As I wandered about YouTube searching for examples of Deep Purple songs remade by others, I was amazed at how much their songs differ when done by bands that don't include that keyboard element. Another great example of that would be "Smoke On The Water". With that Hammond organ sitting firmly in the backside of the song it becomes obvious why that song feels like it does. Don't get me wrong, Blackmore's guitar is brilliant but the songs take on a special element inside that keyboard. Smoke On The Water is such an iconic song (my daughter even learned those iconic first chords in FOURTH GRADE Guitar Club) but the song rests on those keyboards.
The importance of Lord is felt through all of Deep Purple's music but I think the best example of it is in "Woman From Tokyo". From the beginning you can feel the soul of Deep Purple and that of Lord. Its incredible when you realize the talent Lord had and in this one song it is showcased. My theory is easily proven by just listening to the song and imagining what it would sound like without Lord and his keyboards.
During the reign of Deep Purple rock music employed keyboards much more than today and I think that is really what separates then and now. Bands like the Doors brilliantly employed keyboards and Deep Purple was no different. It is really possible that Lord was a key to the bands success and an influence that would last for decades.
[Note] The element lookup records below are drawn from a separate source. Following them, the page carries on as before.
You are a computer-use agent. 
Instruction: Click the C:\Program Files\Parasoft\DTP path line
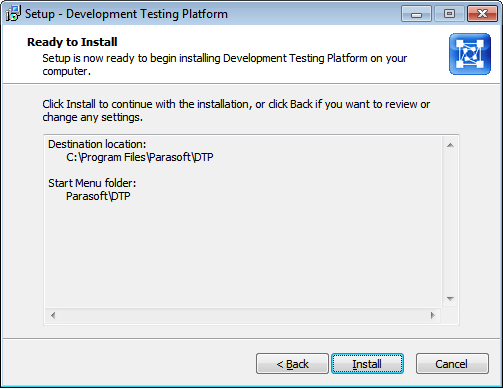click(140, 157)
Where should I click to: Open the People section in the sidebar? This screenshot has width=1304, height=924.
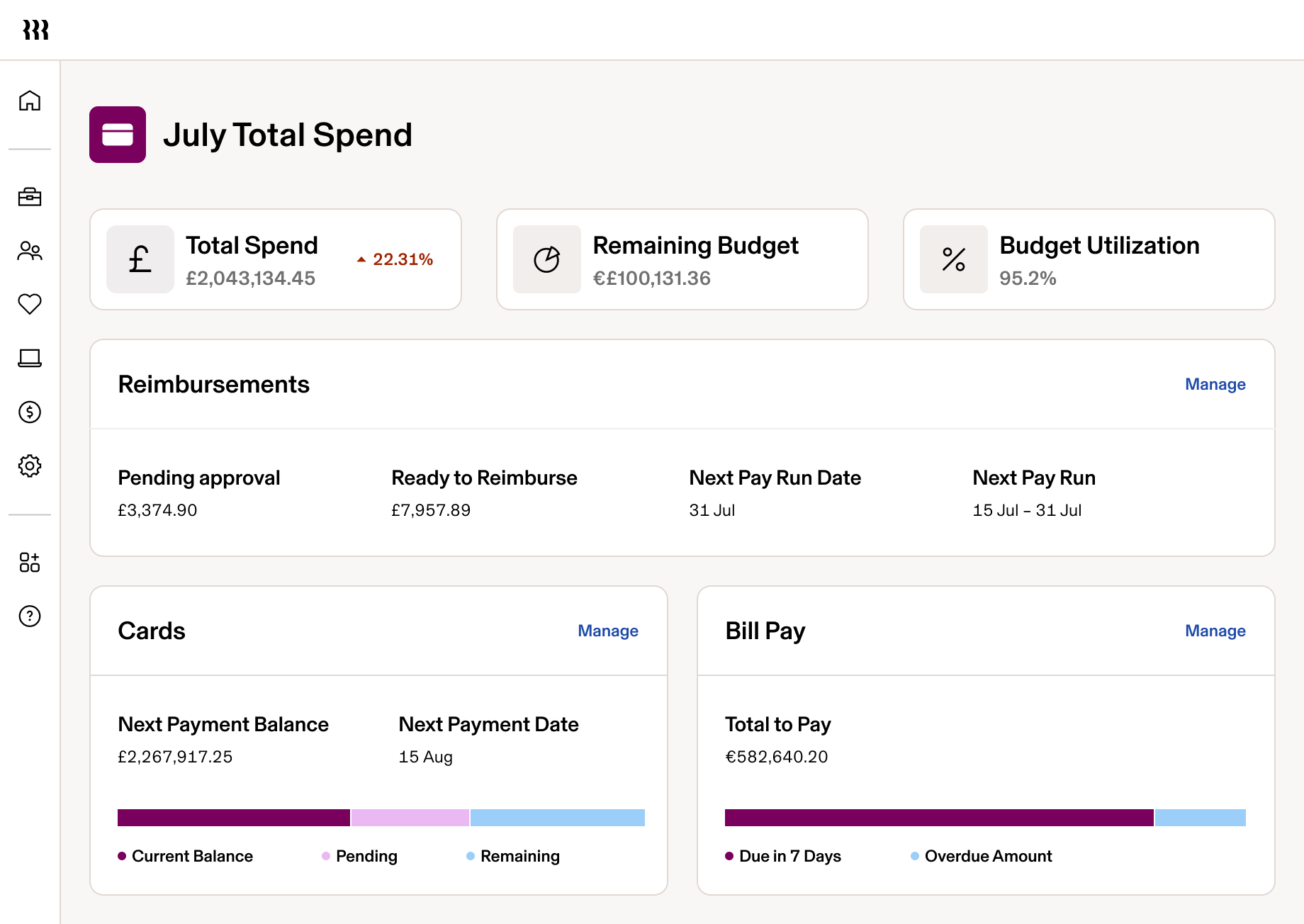point(30,252)
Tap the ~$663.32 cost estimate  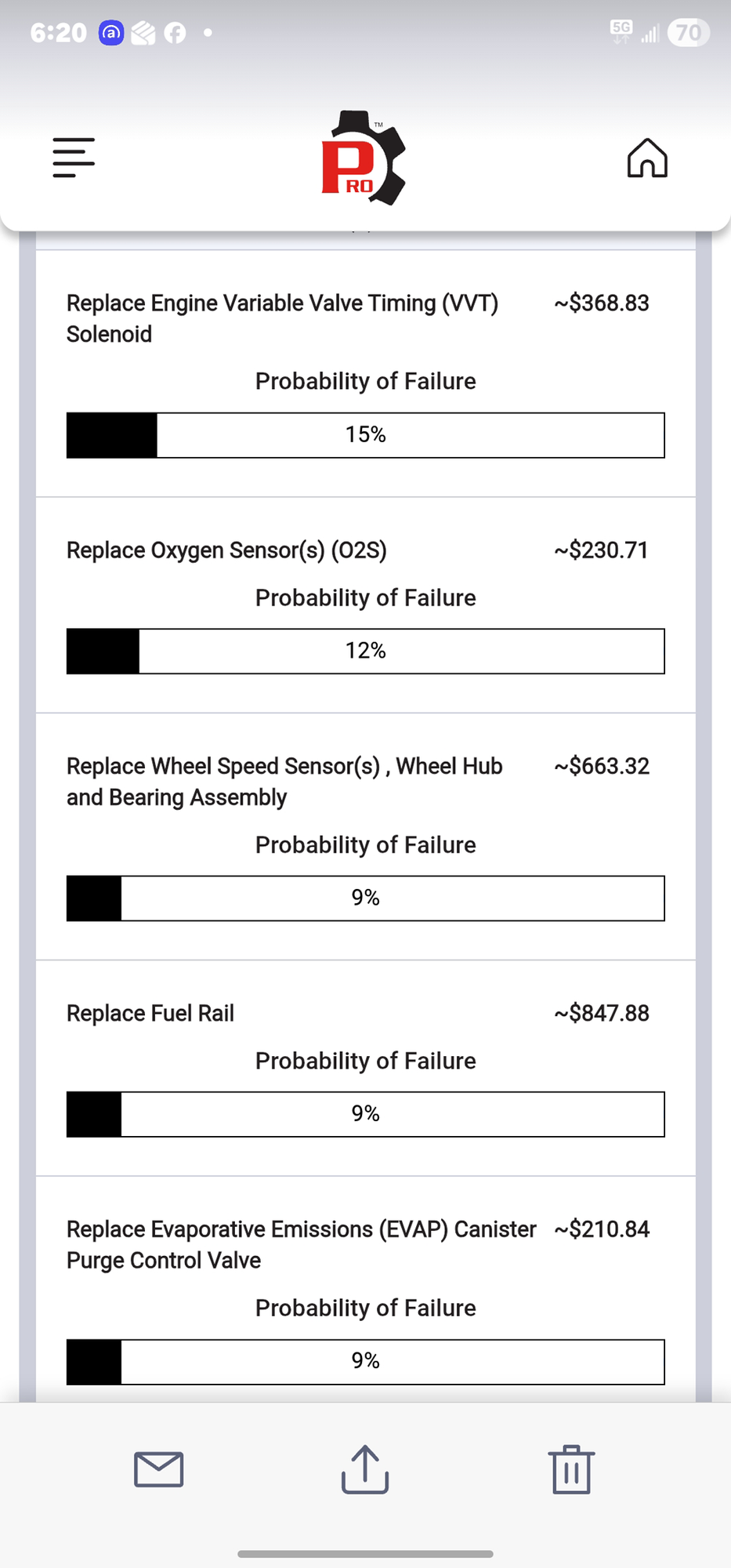[x=602, y=766]
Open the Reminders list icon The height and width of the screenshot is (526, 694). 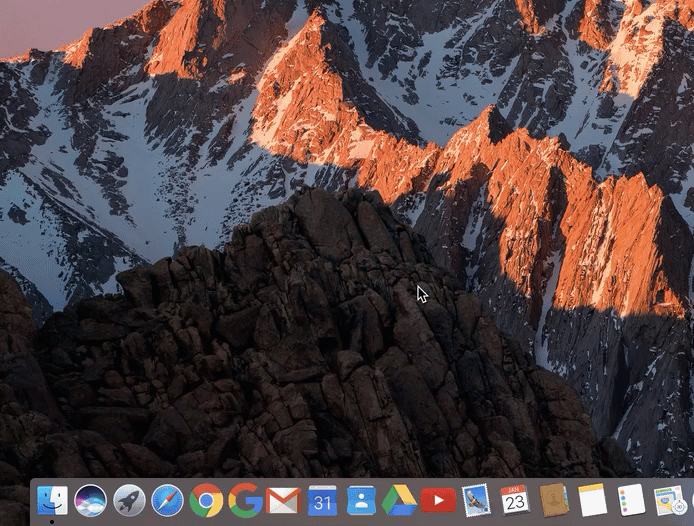point(631,500)
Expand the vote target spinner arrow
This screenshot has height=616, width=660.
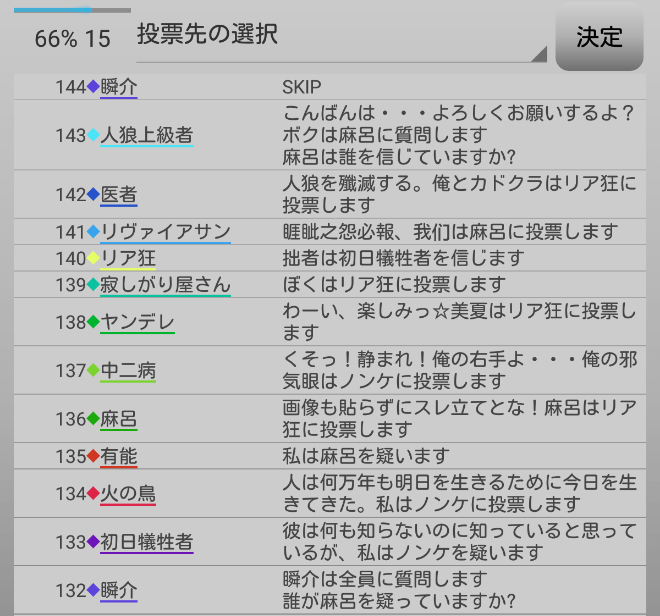(540, 54)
Lord really was more important musically than many would believe, and even further evidence can be found in those bands he has played in and those bands that he and his Deep Purple mates influenced.
Its mind blowing when you realize that his body of work outside of Deep Purple included work with The Kinks ("You Really Got Me"), Nazareth, Whitesnake, Cozy Powell, David Gilmour, Ian Gillan, and Richie Blackmore (to name just a few). His influence on heavy metal, psychedelic rock, and jazz fusion (and so many other genres) is a testament not only to the performer and his talent but also to his tenacious efforts to be the best at his craft whilst remaining grounded as a man. For a man that did so much musically in a multitude of genres, as well as being a member of one of the greatest bands in rock history (no not just rock history, music history defines it perfectly) Lord and his Deep Purple band mates have yet to receive an accolade that they are so deserving of: admission in the Rock and Roll Hall of Fame.
Its mind blowing when you think that a band with such deep roots in music history has yet to be selected for the RNRHOF. It truly is a travesty that Deep Purple has yet to be recognized in such a manner and once again the question arises, WHY? How does a band with these credentials and with musicians that are really rock legends not get admitted? If Deep Purple does get admitted in the next few years it will seem hollow and contrived. Ask any Chicago Cubs fan if Ron Santo should have been admitted into the Major League Baseball Hall of Fame before his untimely death, then ask them if it seems like his posthumous election seems like an "I'm sorry" selection.
Lord had been battling pancreatic cancer (following his diagnosis in 2011), he passed on July 16th, 2012 from a pulmonary embolism. Lord is survived by his wife and two daughters.